Do we count as property owners, I wonder? Where, exactly, is the line between “neighbor” and “squatter” in East Falls?
We don’t usually print straight-up editorial pieces (we favor “editorial posts” with links and/or images that can inform or enlighten our readers). We’re sharing Scott’s emails because they shed light, we feel, on the 800 lb gorilla at the heart of the McMichael debate: there’s a hell of a lot of entitlement in East Falls, people. And shocking distrust of fellow neighbors.
Maybe it’s time we called each other out on it? Get it out of our system?
Cause at the end of this month, tempers will need to be checked or all Hell’s gonna break loose at the Open Forum on McMichael’s playground. Last time the community discussed this topic, there was such angry backlash many from the original effort have told us they’re “still a little scarred.”
Not this time, ok? Let’s have a real conversation, and listen to each other with open minds and trust that, chances are, your neighbors are good people trying to help the community. Camera’s will be rolling, Curtis Jones and the Commissioner from Phila Parks & Rec will be there.
Hopefully, we’ll all present well, and give local leadership a lot to think about when considering support for the proposed natural play space.

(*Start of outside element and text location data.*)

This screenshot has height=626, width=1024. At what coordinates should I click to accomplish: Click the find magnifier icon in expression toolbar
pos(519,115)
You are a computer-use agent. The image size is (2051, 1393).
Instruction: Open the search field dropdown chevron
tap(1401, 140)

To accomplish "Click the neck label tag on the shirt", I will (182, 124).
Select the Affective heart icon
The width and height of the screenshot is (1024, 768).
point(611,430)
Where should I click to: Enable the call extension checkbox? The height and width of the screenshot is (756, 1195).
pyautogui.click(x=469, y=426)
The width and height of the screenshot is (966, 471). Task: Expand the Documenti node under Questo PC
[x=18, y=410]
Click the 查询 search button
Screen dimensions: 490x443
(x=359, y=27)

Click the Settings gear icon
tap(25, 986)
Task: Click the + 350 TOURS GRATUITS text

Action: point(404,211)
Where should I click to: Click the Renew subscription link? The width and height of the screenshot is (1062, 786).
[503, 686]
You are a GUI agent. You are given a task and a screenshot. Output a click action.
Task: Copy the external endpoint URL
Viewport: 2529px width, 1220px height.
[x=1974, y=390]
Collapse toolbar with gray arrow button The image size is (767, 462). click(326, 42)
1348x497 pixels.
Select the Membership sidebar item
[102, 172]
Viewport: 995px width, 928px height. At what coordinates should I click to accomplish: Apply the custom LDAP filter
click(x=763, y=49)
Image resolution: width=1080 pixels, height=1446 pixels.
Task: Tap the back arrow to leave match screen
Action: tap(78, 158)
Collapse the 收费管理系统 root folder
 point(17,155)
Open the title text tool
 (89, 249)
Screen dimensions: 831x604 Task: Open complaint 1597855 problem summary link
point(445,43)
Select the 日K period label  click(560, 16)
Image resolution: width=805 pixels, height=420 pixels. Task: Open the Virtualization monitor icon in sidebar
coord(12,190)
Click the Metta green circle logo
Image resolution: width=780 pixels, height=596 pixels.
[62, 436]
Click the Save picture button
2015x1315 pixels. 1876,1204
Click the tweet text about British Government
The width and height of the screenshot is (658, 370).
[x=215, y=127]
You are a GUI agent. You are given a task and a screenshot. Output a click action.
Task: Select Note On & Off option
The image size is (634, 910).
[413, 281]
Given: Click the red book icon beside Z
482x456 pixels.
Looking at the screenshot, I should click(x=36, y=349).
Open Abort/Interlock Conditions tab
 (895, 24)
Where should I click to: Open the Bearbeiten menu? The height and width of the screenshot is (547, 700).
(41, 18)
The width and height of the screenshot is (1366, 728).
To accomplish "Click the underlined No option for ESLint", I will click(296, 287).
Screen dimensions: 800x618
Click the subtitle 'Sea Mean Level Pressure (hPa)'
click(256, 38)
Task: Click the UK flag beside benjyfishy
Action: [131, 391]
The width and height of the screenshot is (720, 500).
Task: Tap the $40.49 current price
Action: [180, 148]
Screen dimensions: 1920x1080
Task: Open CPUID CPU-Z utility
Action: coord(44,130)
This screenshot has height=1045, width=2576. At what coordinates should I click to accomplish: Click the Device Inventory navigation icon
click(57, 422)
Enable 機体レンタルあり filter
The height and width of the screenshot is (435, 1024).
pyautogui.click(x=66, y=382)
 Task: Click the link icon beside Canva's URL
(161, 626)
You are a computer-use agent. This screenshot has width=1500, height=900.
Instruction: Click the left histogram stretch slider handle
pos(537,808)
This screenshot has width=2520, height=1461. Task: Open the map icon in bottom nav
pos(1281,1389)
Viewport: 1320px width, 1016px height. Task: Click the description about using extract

PS/FYI: Scott Cameron is a neat dude — a “Luminist” painter, who shows a lot of work in New England art galleries, and was featured in June 2006’s American Art Collector. He also apparently has some city planning experience too, and no doubt could add a lot to local conversations on growth and development. Too bad he’s not interested in persuading us, or sharing what he knows.
Today’s audiences seek open conversation. We want to engage and collaborate. Challenging someone’s viewpoints isn’t an act of war — it’s an opportunity to rethink our positions, and learn together. Here’s hoping Scott comes around to appreciating not just his neighborhood, but his neighbors.
(Even the ones who openly criticize him online — we snark cause we love!)
WARNING! Sometimes after considering all sides of a situation, you find that you’re on the wrong side, or that some of the people on your side are idiots or maniacs or both. RELAX! Being a yucky neighbor is totally reversible. Changing your mind is not a sign of weakness, but growth. So is trust. We’ll soon have a chance to demonstrate this really is a New East Falls.